New York, NY (PRWEB) January 26, 2007
An urgent need for new nanotechnology policy is highlighted by breakthrough results from a recent British government funded project. For the first time ever, a group of high-level scientists assembled for the purpose of inventing something as close as they could get to the long-sought nanotechnology goal of building precise products atom by atom. The remarkably advanced projects those scientists produced -- which they hope to complete in three to five few years -- suggest that the era of molecular manufacturing could arrive far more swiftly than previously imagined.
"What this shows, even more strongly than before, is the critical necessity of additional work on implications and policy," said Mike Treder, Executive Director of the Center for Responsible Nanotechnology (CRN). "Existing nanotechnology policies, and most proposed policies, do not address huge new areas of concern raised by tomorrow's revolutionary manufacturing potential. That gap could be calamitous."

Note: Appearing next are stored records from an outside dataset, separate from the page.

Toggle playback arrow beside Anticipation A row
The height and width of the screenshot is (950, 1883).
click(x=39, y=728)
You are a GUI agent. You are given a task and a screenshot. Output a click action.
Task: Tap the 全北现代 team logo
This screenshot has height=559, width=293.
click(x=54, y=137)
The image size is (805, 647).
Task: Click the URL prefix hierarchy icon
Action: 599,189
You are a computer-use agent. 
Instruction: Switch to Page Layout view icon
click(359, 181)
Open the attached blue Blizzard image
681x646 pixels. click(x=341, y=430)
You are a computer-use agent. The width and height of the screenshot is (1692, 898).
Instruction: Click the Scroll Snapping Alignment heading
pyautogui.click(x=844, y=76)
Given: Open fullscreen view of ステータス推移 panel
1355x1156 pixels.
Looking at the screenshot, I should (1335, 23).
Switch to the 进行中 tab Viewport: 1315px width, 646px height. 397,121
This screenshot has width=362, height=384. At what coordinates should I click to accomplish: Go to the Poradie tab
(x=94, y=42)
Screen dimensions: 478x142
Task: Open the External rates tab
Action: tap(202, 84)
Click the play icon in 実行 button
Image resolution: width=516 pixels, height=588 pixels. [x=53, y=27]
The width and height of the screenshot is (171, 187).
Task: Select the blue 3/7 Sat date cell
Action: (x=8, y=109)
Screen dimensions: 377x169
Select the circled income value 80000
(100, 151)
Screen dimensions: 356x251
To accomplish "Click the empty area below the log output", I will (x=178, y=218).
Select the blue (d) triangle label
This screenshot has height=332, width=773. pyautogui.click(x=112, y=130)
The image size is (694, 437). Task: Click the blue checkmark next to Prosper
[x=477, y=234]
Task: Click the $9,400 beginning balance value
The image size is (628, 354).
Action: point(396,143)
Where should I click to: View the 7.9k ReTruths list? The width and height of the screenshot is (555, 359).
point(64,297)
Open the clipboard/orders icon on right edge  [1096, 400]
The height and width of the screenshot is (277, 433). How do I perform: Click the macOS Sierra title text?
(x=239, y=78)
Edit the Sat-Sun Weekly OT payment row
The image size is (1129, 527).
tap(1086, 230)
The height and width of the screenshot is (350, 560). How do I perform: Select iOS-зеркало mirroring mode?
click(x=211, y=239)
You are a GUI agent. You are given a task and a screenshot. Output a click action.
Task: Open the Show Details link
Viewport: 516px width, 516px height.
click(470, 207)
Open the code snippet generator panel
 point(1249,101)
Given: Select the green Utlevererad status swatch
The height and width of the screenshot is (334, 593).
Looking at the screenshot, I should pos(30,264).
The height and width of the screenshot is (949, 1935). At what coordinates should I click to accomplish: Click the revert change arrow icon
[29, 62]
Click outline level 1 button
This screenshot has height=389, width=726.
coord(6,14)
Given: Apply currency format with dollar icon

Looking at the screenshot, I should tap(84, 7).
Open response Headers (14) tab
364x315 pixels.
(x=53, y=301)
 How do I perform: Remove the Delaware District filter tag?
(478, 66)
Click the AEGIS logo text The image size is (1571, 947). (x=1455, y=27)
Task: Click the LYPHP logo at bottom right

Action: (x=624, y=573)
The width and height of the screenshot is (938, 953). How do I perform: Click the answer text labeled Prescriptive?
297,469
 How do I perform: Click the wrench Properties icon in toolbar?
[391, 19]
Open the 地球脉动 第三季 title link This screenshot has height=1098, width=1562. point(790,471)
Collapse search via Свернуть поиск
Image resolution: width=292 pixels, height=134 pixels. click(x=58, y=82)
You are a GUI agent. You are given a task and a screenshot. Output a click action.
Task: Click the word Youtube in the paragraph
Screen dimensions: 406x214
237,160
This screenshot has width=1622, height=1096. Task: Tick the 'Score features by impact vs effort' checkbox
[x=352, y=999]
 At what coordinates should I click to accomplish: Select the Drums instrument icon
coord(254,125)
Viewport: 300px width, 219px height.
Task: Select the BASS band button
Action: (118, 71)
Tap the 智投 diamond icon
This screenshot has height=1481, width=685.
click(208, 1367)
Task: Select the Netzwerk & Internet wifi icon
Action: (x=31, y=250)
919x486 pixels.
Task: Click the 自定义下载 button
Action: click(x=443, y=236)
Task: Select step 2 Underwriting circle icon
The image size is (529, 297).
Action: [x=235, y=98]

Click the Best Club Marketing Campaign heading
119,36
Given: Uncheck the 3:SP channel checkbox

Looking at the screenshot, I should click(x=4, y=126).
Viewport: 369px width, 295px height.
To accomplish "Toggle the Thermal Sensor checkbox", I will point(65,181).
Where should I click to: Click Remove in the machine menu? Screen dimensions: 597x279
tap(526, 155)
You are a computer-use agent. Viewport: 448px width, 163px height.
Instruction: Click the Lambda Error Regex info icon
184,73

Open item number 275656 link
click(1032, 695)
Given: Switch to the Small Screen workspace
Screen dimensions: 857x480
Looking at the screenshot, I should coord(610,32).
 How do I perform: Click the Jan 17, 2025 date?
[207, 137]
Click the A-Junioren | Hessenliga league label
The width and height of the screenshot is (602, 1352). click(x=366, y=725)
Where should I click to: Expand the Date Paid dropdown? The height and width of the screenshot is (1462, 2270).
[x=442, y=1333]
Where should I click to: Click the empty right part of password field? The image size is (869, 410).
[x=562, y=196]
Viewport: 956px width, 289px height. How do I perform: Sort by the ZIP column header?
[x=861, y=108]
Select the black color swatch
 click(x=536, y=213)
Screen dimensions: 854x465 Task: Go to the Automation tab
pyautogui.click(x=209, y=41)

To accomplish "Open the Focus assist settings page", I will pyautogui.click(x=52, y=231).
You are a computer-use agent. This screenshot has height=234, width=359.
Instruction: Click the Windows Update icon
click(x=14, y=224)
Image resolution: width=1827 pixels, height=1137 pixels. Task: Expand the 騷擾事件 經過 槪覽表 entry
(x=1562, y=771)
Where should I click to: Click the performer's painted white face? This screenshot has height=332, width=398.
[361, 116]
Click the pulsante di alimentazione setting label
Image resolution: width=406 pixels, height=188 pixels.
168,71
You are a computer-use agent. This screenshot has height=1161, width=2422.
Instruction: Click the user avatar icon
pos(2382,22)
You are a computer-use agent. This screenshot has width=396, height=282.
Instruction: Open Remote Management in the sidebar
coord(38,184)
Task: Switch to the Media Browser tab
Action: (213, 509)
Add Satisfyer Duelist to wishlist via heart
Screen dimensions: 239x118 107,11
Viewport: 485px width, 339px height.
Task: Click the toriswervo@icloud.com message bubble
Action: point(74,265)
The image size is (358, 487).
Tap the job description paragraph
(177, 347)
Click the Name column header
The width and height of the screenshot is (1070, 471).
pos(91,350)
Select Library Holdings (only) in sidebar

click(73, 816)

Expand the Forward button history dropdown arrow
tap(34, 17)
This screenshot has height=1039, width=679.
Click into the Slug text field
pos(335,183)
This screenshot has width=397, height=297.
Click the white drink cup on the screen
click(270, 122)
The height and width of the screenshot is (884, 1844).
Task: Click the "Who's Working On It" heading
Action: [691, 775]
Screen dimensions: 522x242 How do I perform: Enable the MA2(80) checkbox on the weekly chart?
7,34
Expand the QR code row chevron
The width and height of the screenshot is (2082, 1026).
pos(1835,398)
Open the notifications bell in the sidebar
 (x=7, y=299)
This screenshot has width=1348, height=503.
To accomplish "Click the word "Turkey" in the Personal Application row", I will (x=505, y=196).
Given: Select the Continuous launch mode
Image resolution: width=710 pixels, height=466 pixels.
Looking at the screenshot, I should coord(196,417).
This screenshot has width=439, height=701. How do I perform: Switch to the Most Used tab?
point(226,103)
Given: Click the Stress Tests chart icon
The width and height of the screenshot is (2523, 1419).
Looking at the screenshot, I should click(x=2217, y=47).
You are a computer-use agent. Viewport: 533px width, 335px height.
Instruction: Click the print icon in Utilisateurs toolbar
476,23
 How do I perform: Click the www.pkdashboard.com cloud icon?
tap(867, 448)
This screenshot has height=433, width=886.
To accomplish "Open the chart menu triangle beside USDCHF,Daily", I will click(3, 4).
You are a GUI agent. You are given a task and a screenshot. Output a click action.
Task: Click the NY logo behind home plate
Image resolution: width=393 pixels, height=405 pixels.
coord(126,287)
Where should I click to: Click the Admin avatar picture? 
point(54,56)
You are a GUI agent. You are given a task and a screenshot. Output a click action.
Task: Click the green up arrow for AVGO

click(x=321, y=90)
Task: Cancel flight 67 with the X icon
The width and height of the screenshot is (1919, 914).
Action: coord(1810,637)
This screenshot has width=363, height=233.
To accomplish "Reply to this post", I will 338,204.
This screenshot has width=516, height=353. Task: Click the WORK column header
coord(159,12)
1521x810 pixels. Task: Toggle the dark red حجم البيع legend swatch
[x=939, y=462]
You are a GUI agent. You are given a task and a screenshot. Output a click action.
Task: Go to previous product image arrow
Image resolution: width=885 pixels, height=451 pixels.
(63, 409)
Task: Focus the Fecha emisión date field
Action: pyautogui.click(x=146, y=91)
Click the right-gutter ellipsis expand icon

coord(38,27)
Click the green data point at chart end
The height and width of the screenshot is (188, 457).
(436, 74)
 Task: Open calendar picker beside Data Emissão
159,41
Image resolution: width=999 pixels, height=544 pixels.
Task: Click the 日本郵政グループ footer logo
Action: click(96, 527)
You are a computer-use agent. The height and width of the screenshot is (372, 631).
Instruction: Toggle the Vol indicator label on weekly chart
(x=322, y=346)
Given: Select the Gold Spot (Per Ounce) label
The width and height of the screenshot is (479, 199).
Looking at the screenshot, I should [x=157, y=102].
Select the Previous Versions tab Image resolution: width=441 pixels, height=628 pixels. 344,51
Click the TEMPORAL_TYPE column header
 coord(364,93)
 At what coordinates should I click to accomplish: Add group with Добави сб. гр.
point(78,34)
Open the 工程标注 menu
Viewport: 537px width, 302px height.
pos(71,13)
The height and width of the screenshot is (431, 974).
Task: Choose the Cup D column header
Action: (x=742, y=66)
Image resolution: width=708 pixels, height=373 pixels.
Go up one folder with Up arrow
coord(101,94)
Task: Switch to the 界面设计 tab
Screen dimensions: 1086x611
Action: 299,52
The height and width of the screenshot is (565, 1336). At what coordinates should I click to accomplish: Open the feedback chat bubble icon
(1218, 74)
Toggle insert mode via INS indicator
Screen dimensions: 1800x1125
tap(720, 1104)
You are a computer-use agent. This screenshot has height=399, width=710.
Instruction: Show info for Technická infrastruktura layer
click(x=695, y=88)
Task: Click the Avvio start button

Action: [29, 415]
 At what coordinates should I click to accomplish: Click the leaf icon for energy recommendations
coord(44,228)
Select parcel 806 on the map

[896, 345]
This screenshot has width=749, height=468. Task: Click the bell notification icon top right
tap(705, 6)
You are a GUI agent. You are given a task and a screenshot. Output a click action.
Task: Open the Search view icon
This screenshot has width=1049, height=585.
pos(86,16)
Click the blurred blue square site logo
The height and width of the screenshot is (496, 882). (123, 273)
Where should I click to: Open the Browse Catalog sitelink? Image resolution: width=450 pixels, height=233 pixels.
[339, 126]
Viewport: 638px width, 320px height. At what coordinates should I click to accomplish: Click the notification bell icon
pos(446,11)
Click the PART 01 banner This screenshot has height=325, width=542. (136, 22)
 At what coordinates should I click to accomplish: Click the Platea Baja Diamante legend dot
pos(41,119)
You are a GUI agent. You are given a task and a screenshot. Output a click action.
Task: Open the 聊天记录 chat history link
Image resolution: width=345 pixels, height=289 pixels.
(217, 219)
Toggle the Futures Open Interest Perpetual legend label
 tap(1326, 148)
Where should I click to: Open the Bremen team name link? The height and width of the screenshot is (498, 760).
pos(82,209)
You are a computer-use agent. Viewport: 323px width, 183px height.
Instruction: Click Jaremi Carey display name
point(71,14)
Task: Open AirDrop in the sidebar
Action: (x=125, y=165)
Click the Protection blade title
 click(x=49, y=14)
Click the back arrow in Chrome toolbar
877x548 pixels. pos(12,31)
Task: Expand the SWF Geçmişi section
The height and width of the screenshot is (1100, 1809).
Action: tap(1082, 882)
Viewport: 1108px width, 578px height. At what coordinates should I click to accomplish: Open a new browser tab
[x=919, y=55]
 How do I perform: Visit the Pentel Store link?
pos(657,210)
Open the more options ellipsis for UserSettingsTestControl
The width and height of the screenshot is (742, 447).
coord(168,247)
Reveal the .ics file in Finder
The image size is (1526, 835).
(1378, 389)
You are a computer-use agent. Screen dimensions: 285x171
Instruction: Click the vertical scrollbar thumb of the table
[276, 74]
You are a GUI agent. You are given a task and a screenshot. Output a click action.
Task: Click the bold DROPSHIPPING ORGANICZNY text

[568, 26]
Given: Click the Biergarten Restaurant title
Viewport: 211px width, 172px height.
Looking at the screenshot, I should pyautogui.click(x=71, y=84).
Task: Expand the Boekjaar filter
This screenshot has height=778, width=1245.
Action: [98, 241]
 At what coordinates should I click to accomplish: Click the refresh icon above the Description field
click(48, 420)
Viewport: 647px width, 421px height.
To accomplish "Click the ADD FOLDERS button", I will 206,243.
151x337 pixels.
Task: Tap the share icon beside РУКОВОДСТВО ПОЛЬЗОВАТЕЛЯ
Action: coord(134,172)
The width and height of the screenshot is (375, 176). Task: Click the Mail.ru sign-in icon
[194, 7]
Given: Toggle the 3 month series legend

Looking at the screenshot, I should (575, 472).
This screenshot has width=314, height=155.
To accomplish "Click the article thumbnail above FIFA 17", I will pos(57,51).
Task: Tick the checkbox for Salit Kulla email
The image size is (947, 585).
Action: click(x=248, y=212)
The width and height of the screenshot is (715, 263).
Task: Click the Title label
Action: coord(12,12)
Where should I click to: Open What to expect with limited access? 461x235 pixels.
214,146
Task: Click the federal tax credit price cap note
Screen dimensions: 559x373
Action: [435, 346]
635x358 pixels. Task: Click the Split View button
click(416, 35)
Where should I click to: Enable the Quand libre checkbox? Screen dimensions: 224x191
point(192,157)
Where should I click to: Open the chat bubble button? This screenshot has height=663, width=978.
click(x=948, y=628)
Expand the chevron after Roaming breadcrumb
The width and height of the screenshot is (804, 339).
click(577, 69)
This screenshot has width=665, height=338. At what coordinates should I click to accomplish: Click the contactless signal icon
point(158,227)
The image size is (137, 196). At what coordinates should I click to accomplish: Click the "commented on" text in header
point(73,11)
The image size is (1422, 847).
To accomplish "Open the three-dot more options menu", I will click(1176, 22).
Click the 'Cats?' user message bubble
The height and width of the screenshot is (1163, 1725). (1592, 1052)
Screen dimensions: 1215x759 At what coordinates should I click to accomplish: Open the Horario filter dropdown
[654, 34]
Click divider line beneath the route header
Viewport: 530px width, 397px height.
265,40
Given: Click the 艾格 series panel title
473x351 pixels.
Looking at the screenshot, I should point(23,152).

Nanofactories will use vast arrays of tiny machines to fasten single molecules together quickly and precisely, allowing engineers, designers and potentially anyone else to make powerful products at the touch of a button. In a single week of intense interdisciplinary work, an "IDEAS Factory on the Software Control of Matter" produced three ground-breaking research proposals that bring the nanofactory concept closer to reality. The project was sponsored by the UK's Engineering and Physical Sciences Research Council (EPSRC), a national science agency that also will fund the proposals.
"If, as expected, nanofactories can be used to build more nanofactories, then the impacts on society may be extreme," said Treder. "From remarkable advances in health care, environmental repair and poverty reduction, to severe economic disruption, political upheaval and the possibility of a new arms race: all these implications and more must be understood. Now it appears that our time to prepare is getting shorter."
The goals of the IDEAS Factory project were audacious: to make progress toward the vision of a "matter compiler" that could build atomically precise products under computer control. The forward-looking proposals coming from the IDEAS Factory should expand expectations as to what's possible at the nanoscale, and hold the potential to accelerate the development of nanofactory systems.
"This shows that molecular manufacturing, which has been considered a far-future result of nanotechnology, is now a fruitful topic for current scientific attention," said CRN Director of Research Chris Phoenix. "We expect that the IDEAS Factory will be a trend leader, inducing other nanoscientists to use molecular manufacturing as an inspiration and target for their work."
Participants in the IDEAS Factory designed research projects using an innovative process in which scientists from many different fields work together to bypass the conventional limitations of their fields. The three proposals they developed are expected to accomplish in just a few years what might have taken twenty with traditional approaches. Funding has already been assured by the EPSRC and experimental work will begin shortly.